3.10 promptly notify TRM (by calling a toll free telephone number
provided by TRM), when, to Retailer's actual knowledge, any
condition exists which renders an ATM inoperative.
3.11 carry out timely performance of minor "housekeeping-type"
cleaning of the exterior of the ATMs.
3.12 assume responsibility for the cost of replacement and repairs
to the ATMs which are necessary due to misuse, vandalism or
damage caused by Retailer's employees.
3.13 provide security against theft, or other loss due to crime, of
each ATM, to the same extent such security is provided with
respect of the Location to other third-party/vendors of
Retailer who own property located within such Stores.
3.14 allow and facilitate the placement of merchandising, per
Schedule 4, as outlined in clause 6.
3.15 provide a list of Locations approved by the Retailer for ATM
installation by TRM. Additional approved Locations shall be
added to Schedule 1 as amendments to the Schedule.
3.16 not provide "cash back" at the register in any amount during
the term of the ATM placement.
3.17 Pay TRM, via ACH Authorization, a monthly rental fee of
$225.00, plus sales tax as appropriate, per ATM. TRM may offset
rental fees then payable against Retailer's share of the
Convenience Fee revenue. Rental fee for the first month is due
prior to ATM installation.
4. ATM DEPLOYMENT AND LOCATION SELECTION
4.1 Initial Locations identified for ATM placement are listed in
Schedule 1.
4.2 Retailer acknowledges and declares that in all events, each of
the ATMs and associated ATM merchandising shall remain the sole
and exclusive property of TRM and Retailer will not obtain any
right, title or interest to the ATMs, the contents of the ATMs
and/or any ATM merchandising under this Agreement.

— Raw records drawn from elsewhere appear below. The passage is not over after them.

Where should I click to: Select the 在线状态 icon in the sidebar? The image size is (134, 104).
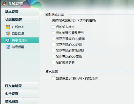coord(8,27)
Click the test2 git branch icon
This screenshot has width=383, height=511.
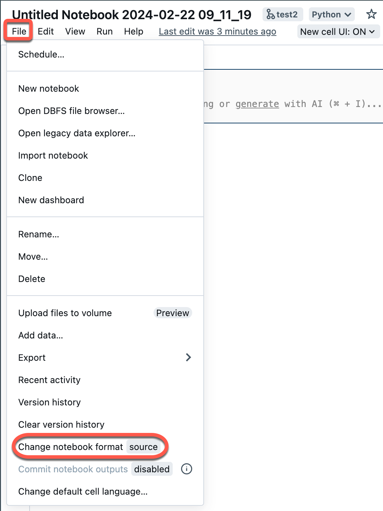(271, 14)
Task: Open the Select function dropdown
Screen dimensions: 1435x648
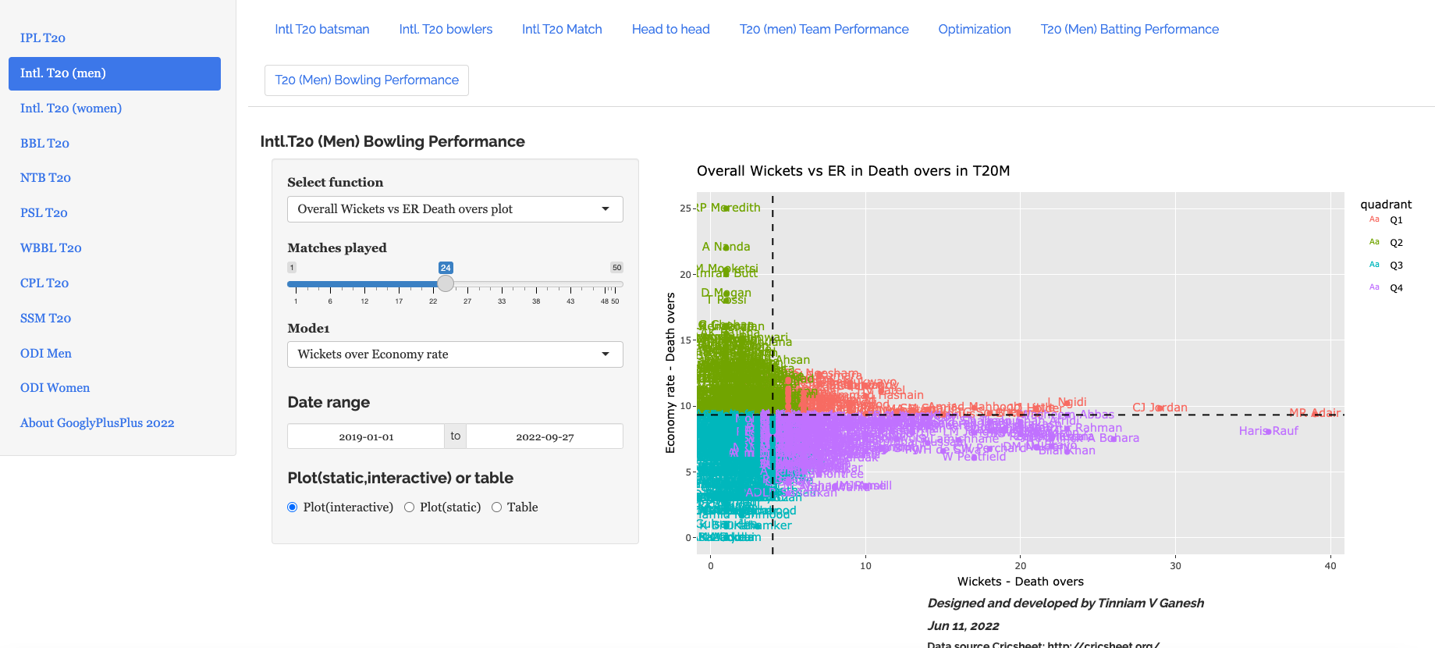Action: click(455, 209)
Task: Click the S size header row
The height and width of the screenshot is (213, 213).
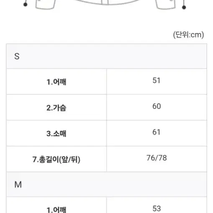Action: [x=107, y=56]
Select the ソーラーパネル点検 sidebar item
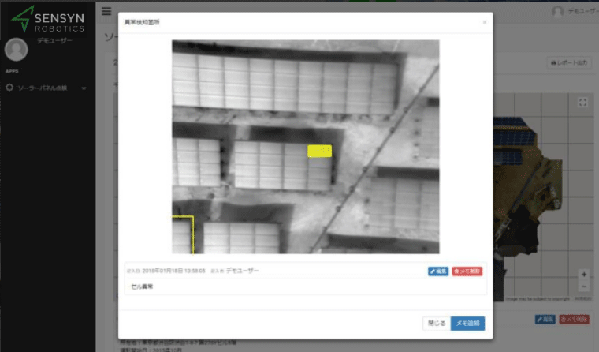Viewport: 599px width, 352px height. (43, 88)
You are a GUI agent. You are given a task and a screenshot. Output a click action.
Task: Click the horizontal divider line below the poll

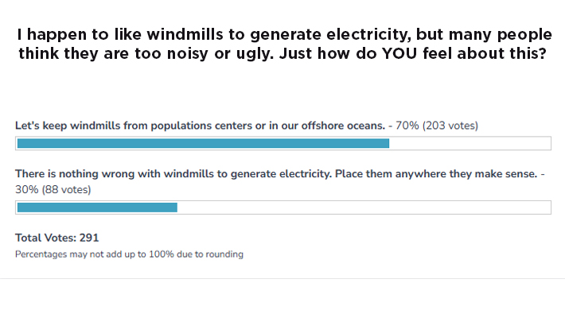pos(283,278)
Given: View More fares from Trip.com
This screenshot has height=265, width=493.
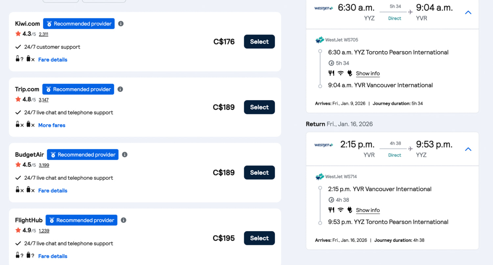Looking at the screenshot, I should click(x=52, y=125).
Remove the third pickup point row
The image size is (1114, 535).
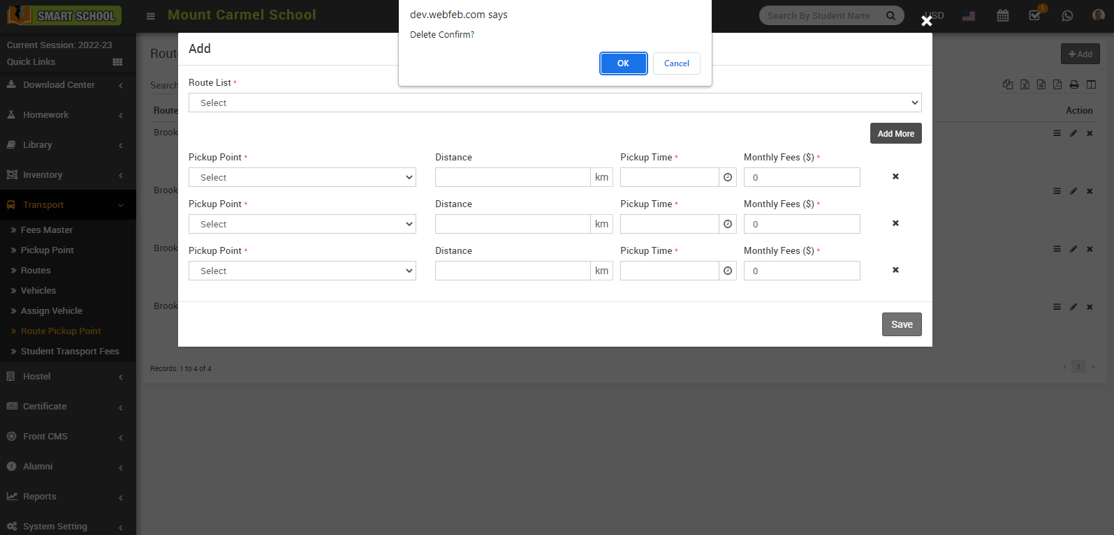coord(895,270)
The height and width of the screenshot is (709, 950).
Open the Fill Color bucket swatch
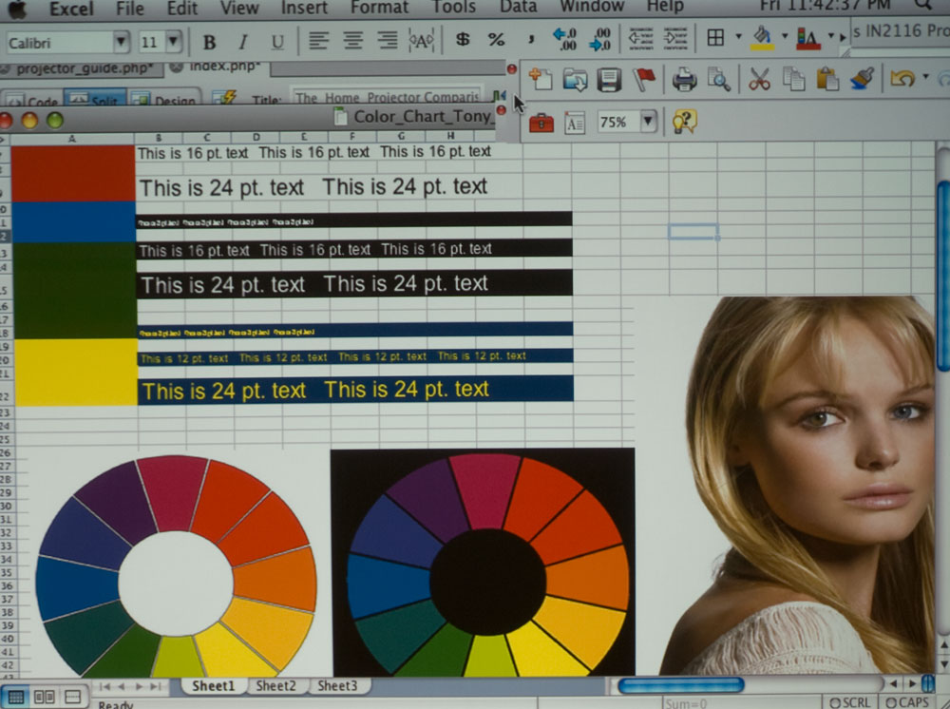762,38
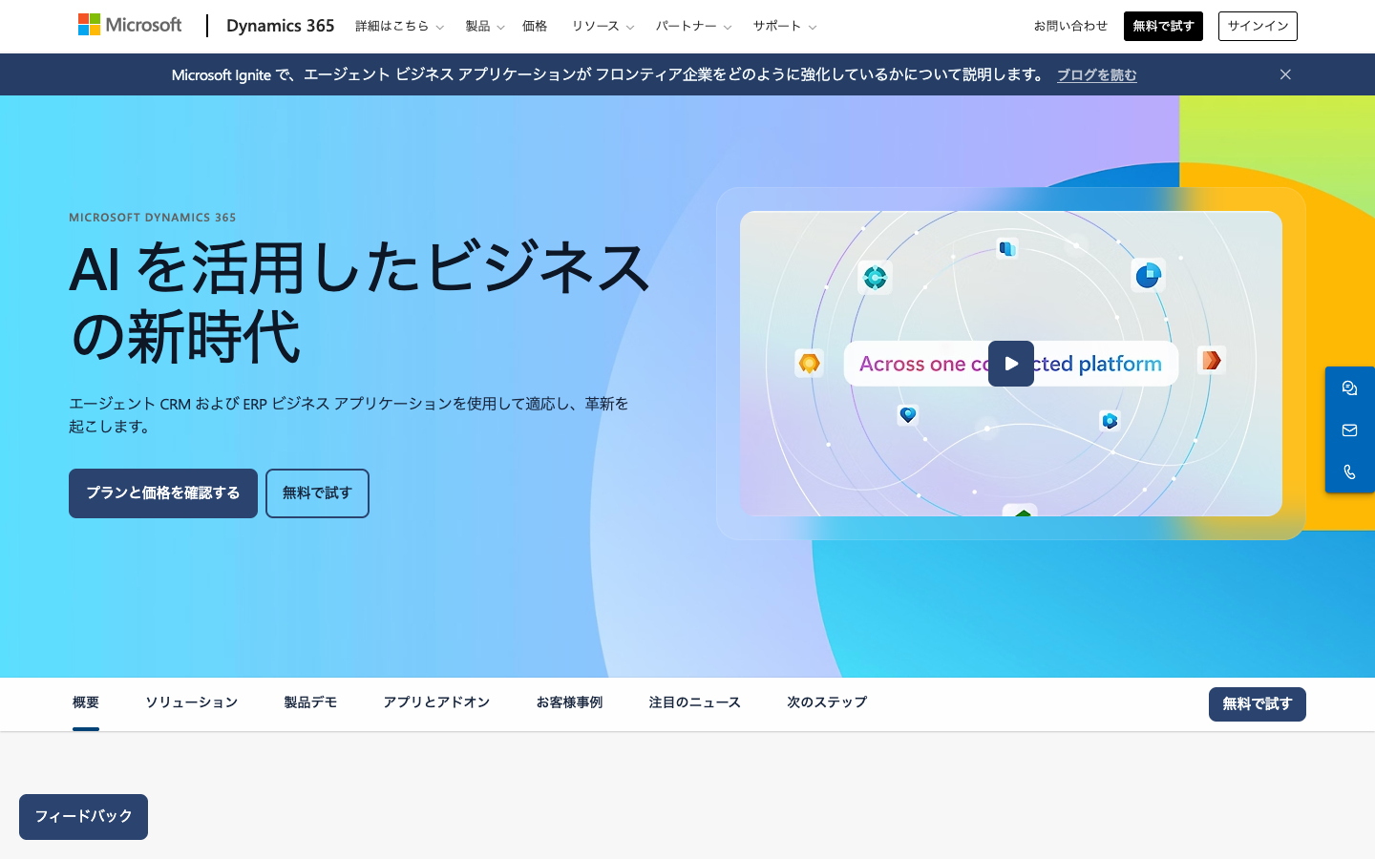Switch to the ソリューション tab

(191, 702)
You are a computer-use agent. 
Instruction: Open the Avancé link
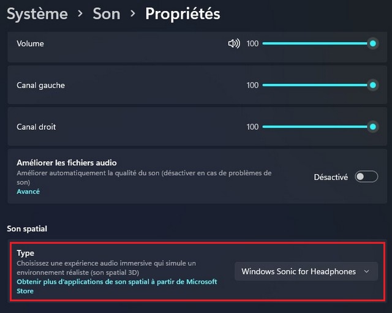point(28,192)

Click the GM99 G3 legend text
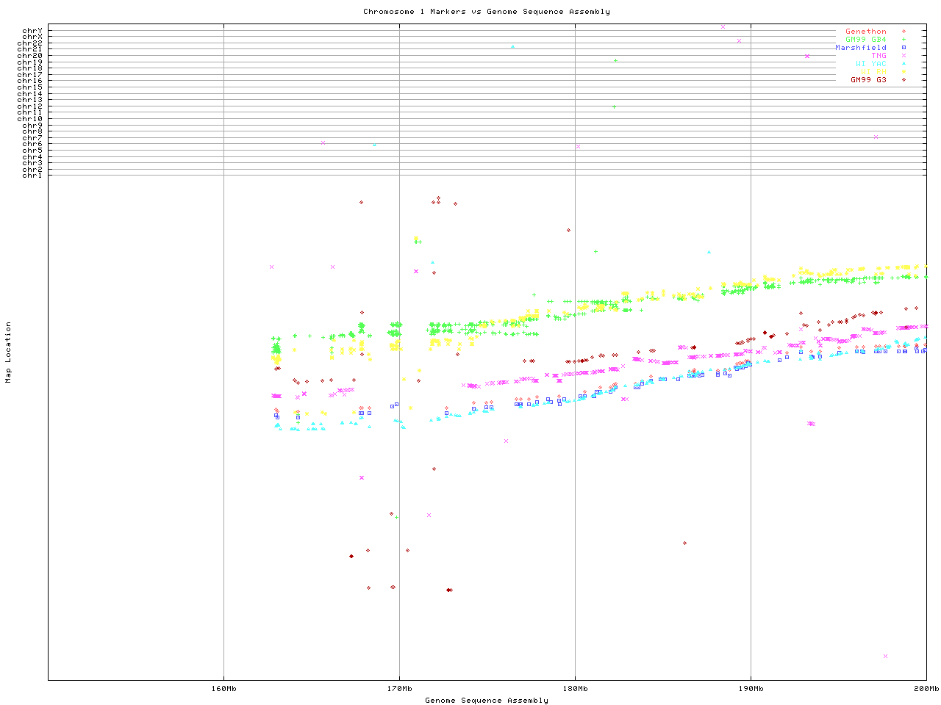coord(868,80)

4.3 For the avoidance of doubt, nothing in this Agreement shall
prevent TRM from financing the acquisition, leasing or
otherwise dealing with the ATMs in the ordinary course of
business.
4.4 In the event of the sale of a Location where an ATM is located
(whether one or more or all locations), to a third party,
Retailer will provide TRM with the name of the proposed
purchaser to the extent not prohibited by an obligation of
confidentiality. Retailer shall use its best efforts to cause
the purchaser to assume Retailer rights and obligations as to
the affected ATM in the store location.
5. FUNCTIONS OF ATM
Each ATM shall be capable of providing a range of electronic fund
transfer services, including, but not limited to, cash withdrawals, the
transfer of funds between accounts and account balance inquiries.
6. BRANDING OF ATMS AND MERCHANDISING
6.1 Retailer acknowledges that TRM shall advertise the ATMs, and
Retailer authorizes TRM to advertise the existence and Location
of the ATMs and the service offered in such media and in such
manner as TRM deems appropriate. Retailer grants TRM a
revocable, non-exclusive, non-transferable, world-wide,
royalty-free license to use Retailers Trade Marks in connection
with the ATMs. TRM acknowledges that except as set forth
herein, it has no right, title or interest in Retailer's Trade
Marks. Any other use of Retailer's name or logo without the
prior written approval of Retailer is prohibited. TRM may
disclose the existence of its relationship with Retailer to
third parties.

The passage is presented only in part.